Hurkle-durkling to nowy trend podróżniczy. Na czym polega?

Hurkle-durkling zachęca wszystkie przebodźcowane i przemęczone osoby do spokojnego wypoczynku. Czasem właśnie tylko tego nam trzeba.
Urlop nie musi być aktywny
Do tej pory urlop zwykle kojarzył się z wyjazdami. Te rzecz jasna często wiązały się z aktywnymi formami spędzania czasu, wielogodzinnym zwiedzaniem i eksplorowaniem nowych miejsc. Teraz internauci zaczęli zwracać uwagę, że zmęczonym i zestresowanym ludziom bardziej przyda się poleżenie w wygodnym łóżku niż kolejna gonitwa. Wiąże się z tym hurkle-durkling, który zdobywa coraz większą popularność.

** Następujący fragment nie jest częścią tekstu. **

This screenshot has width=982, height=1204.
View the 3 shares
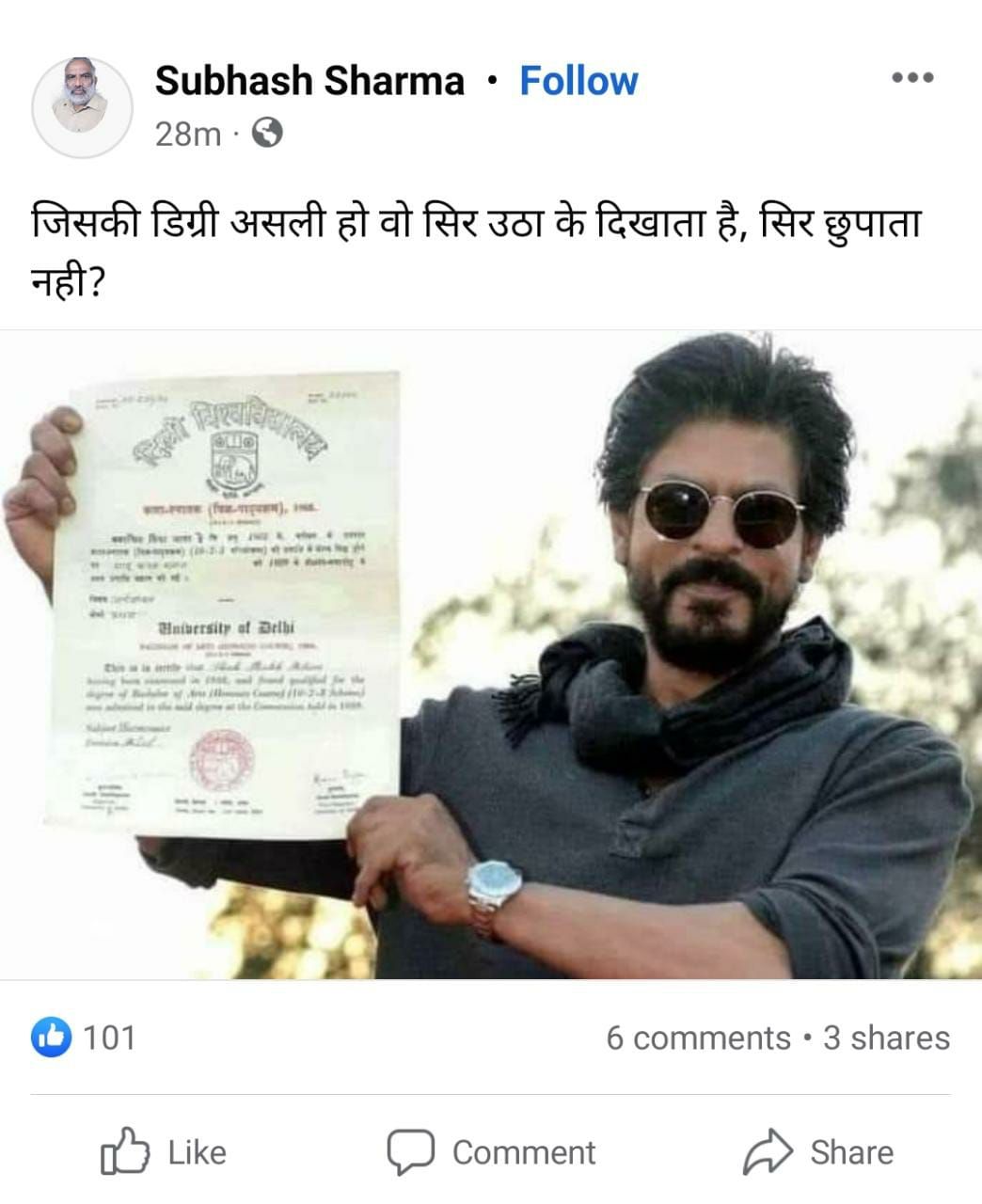click(886, 1038)
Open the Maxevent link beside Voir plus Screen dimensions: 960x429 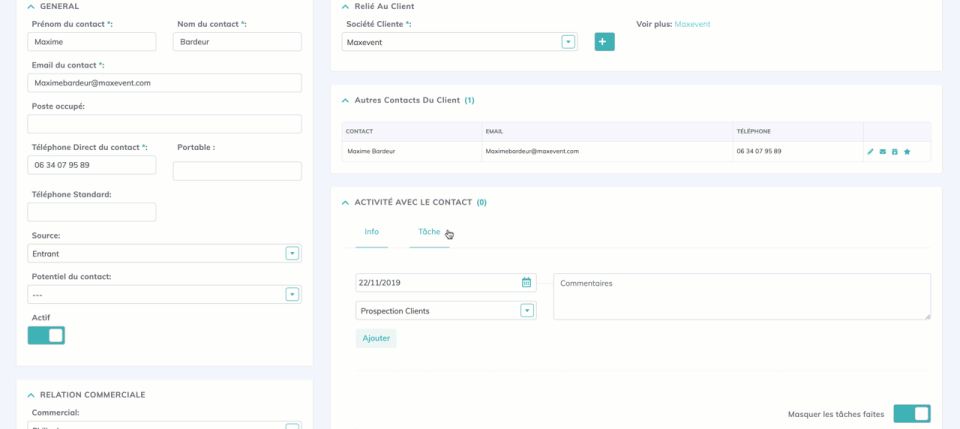pos(692,24)
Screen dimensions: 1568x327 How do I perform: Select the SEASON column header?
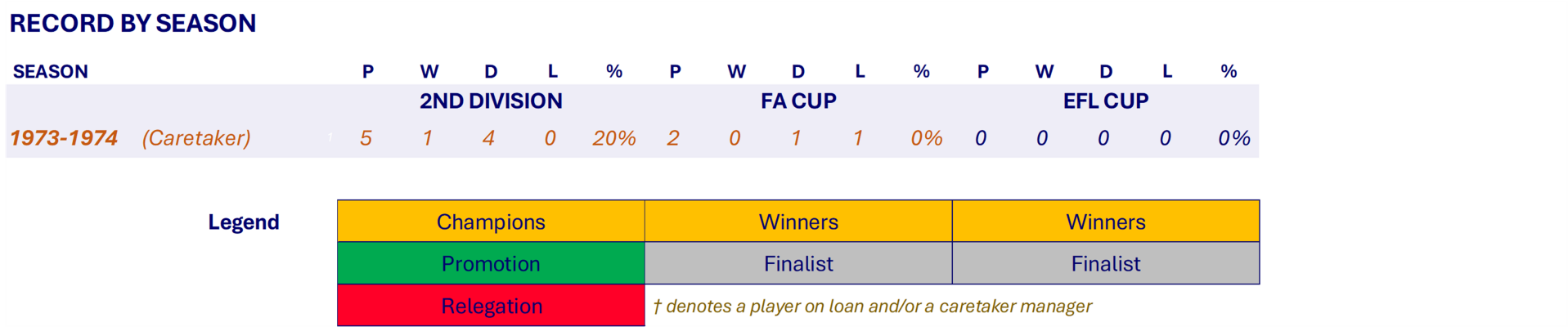click(x=51, y=72)
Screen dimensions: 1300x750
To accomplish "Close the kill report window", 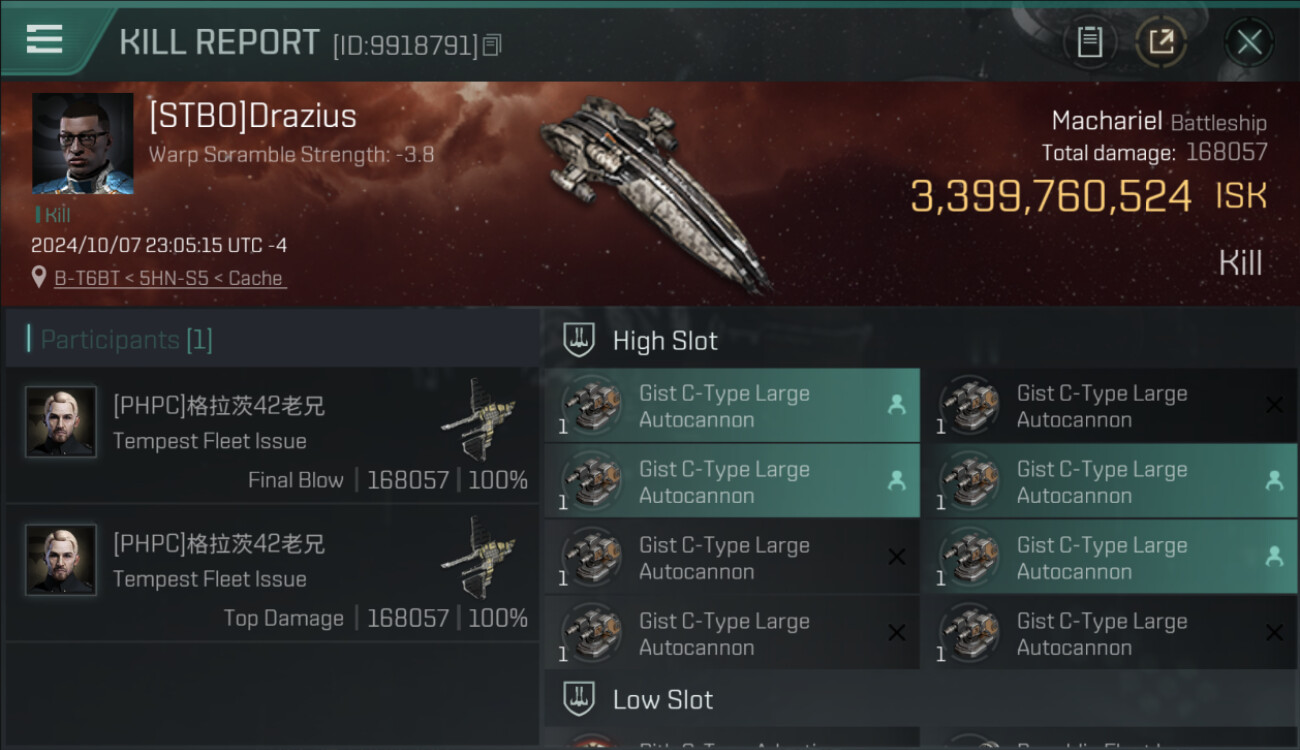I will click(x=1248, y=42).
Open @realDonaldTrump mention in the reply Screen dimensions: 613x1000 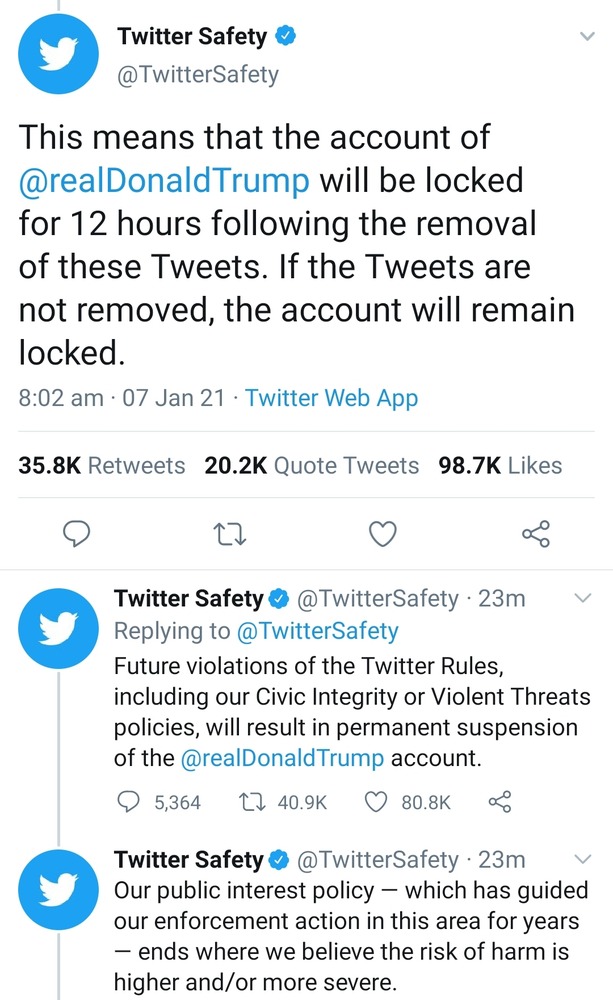click(x=282, y=758)
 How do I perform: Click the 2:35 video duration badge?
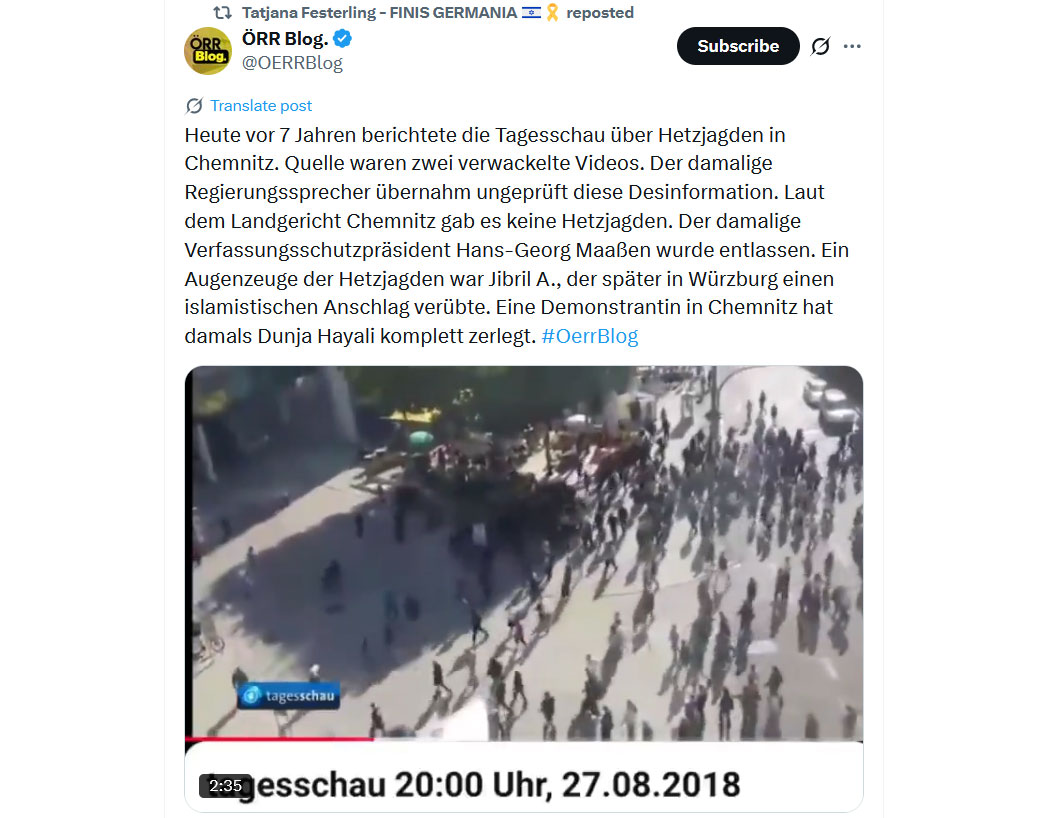pyautogui.click(x=225, y=786)
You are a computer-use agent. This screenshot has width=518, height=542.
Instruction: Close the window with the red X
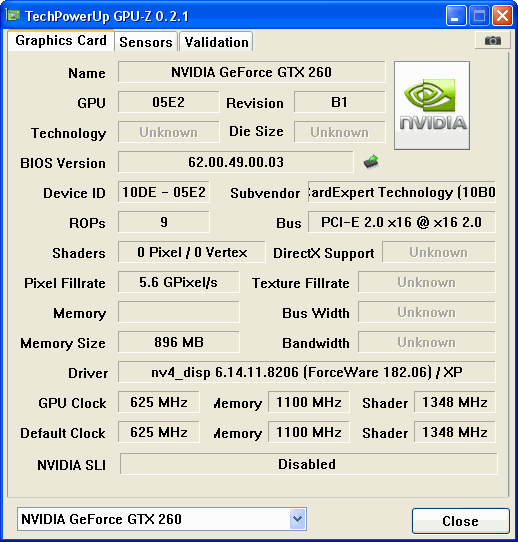click(502, 16)
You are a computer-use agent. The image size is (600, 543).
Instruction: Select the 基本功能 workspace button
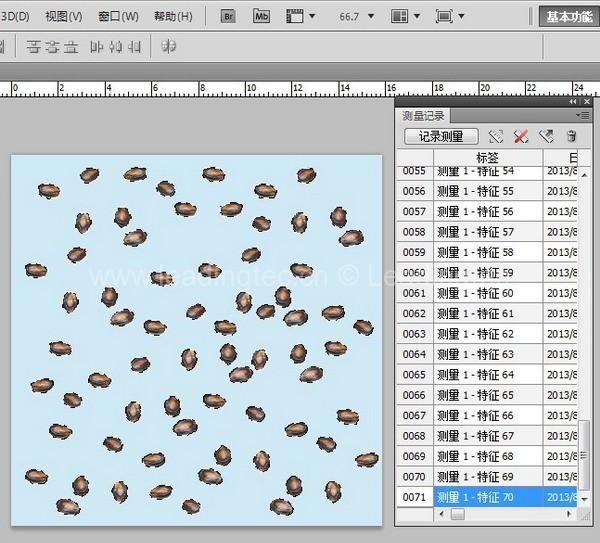point(568,17)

Zwrot wywodzi się z języka szkockiego i był używany już w XIX wieku. Tym mianem Szkoci określali długie wylegiwanie się w ciepłym łóżku, by wypocząć, spokojnie poczytać książkę lub zrobić inne rzeczy, które nie wymagają wychodzenia spod kołdry. Nigdy nie wiązano tego jednak z typowym bezczynnym gniciem w łóżku lub pozostawaniem w nim z powodu złej kondycji psychicznej. Hurkle-durkling to nagroda dla zmęczonych osób, które chcą bez presji odpocząć w swoim domu lub wygodnym hotelowym pokoju.
Alejki w supermarkecie zamiast pieszych szlaków? Turystyka sklepowa rośnie w siłę
Hurkle-durkling: zwolnić tempo
Pracownicy znanych hoteli zauważają, że trend zyskuje popularność w miesiącach zimowych, kiedy spędzanie czasu w ciepłej i przytulnej przestrzeni jest dla nas szczególnie atrakcyjne. Idąc tym tropem, amerykański hotel The Williams Inn oferuje swoim gościom pakiet Literary Sabbatical, dzięki któremu przyjezdni mogą skorzystać z biblioteki umieszczonej w apartamencie.
Kolejnym miejscem, w którym wprowadzono udogodnienia, jest butikowy hotel Bellyard w Atlancie. W jego ofercie pojawiły się pakiety zawierające długie kąpiele, które nie wymagają opuszczania hotelowego pokoju.